● **WHAT THE TASK REQUIRES**: Write the lines below as a JSON list of strings, one string per line, skipping blank lines.

-- begin --

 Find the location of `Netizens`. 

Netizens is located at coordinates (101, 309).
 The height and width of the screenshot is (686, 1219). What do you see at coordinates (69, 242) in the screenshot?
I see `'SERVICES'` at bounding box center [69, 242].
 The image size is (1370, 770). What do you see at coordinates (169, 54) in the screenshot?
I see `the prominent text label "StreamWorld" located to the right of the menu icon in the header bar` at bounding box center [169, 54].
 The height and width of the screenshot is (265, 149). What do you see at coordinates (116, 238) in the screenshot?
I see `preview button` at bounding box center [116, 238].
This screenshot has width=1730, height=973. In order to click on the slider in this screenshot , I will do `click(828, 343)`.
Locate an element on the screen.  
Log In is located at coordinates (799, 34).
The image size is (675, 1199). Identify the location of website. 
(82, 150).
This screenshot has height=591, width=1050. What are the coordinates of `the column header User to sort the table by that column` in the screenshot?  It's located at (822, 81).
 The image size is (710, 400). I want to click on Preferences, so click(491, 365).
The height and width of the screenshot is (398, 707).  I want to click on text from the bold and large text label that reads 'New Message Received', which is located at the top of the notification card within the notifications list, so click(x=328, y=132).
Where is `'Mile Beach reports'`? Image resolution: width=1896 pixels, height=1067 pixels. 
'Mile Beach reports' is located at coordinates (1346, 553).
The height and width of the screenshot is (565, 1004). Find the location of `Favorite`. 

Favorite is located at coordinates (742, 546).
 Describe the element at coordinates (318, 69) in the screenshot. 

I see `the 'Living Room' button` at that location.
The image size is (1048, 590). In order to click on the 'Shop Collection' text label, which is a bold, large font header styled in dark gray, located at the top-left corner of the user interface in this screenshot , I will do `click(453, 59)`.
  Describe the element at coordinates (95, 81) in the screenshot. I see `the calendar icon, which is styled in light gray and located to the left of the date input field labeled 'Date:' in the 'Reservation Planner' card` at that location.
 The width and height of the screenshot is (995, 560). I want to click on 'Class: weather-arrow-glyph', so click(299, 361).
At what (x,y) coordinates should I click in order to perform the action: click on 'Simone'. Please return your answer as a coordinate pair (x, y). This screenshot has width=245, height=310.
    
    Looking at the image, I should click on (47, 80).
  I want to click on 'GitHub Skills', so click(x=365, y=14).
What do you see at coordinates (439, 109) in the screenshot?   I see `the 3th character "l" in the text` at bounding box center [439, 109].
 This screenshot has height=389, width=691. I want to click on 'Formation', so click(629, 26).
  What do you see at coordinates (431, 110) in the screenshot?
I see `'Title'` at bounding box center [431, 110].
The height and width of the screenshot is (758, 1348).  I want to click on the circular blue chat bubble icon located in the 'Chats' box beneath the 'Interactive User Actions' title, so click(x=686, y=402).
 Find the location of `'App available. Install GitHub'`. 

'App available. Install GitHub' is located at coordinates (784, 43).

-- end --

● **RESPONSE TO THE EXERCISE**:
[
  " Find the location of `Netizens`. ",
  "Netizens is located at coordinates (101, 309).",
  " The height and width of the screenshot is (686, 1219). What do you see at coordinates (69, 242) in the screenshot?",
  "I see `'SERVICES'` at bounding box center [69, 242].",
  " The image size is (1370, 770). What do you see at coordinates (169, 54) in the screenshot?",
  "I see `the prominent text label \"StreamWorld\" located to the right of the menu icon in the header bar` at bounding box center [169, 54].",
  " The height and width of the screenshot is (265, 149). What do you see at coordinates (116, 238) in the screenshot?",
  "I see `preview button` at bounding box center [116, 238].",
  "This screenshot has width=1730, height=973. In order to click on the slider in this screenshot , I will do `click(828, 343)`.",
  "Locate an element on the screen.  ",
  "Log In is located at coordinates (799, 34).",
  "The image size is (675, 1199). Identify the location of website. ",
  "(82, 150).",
  "This screenshot has height=591, width=1050. What are the coordinates of `the column header User to sort the table by that column` in the screenshot?  It's located at (822, 81).",
  " The image size is (710, 400). I want to click on Preferences, so click(491, 365).",
  "The height and width of the screenshot is (398, 707).  I want to click on text from the bold and large text label that reads 'New Message Received', which is located at the top of the notification card within the notifications list, so click(x=328, y=132).",
  "Where is `'Mile Beach reports'`? Image resolution: width=1896 pixels, height=1067 pixels. ",
  "'Mile Beach reports' is located at coordinates (1346, 553).",
  "The height and width of the screenshot is (565, 1004). Find the location of `Favorite`. ",
  "Favorite is located at coordinates (742, 546).",
  " Describe the element at coordinates (318, 69) in the screenshot. ",
  "I see `the 'Living Room' button` at that location.",
  "The image size is (1048, 590). In order to click on the 'Shop Collection' text label, which is a bold, large font header styled in dark gray, located at the top-left corner of the user interface in this screenshot , I will do `click(453, 59)`.",
  "  Describe the element at coordinates (95, 81) in the screenshot. I see `the calendar icon, which is styled in light gray and located to the left of the date input field labeled 'Date:' in the 'Reservation Planner' card` at that location.",
  " The width and height of the screenshot is (995, 560). I want to click on 'Class: weather-arrow-glyph', so click(299, 361).",
  "At what (x,y) coordinates should I click in order to perform the action: click on 'Simone'. Please return your answer as a coordinate pair (x, y). This screenshot has width=245, height=310.",
  "    Looking at the image, I should click on (47, 80).",
  "  I want to click on 'GitHub Skills', so click(x=365, y=14).",
  "What do you see at coordinates (439, 109) in the screenshot?   I see `the 3th character \"l\" in the text` at bounding box center [439, 109].",
  " This screenshot has height=389, width=691. I want to click on 'Formation', so click(629, 26).",
  "  What do you see at coordinates (431, 110) in the screenshot?",
  "I see `'Title'` at bounding box center [431, 110].",
  "The height and width of the screenshot is (758, 1348).  I want to click on the circular blue chat bubble icon located in the 'Chats' box beneath the 'Interactive User Actions' title, so click(x=686, y=402).",
  " Find the location of `'App available. Install GitHub'`. ",
  "'App available. Install GitHub' is located at coordinates (784, 43)."
]